Stored data:
________________________

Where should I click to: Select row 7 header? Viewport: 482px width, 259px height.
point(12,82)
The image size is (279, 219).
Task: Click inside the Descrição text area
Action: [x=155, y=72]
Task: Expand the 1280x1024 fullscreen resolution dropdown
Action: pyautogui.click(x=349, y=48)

________________________

_How to complete this task_: Give an exact transcription of the data shown above.

_Response to the exercise_:
Where should I click to: Select row 7 header? Viewport: 482px width, 259px height.
point(12,82)
The image size is (279, 219).
Task: Click inside the Descrição text area
Action: [x=155, y=72]
Task: Expand the 1280x1024 fullscreen resolution dropdown
Action: pyautogui.click(x=349, y=48)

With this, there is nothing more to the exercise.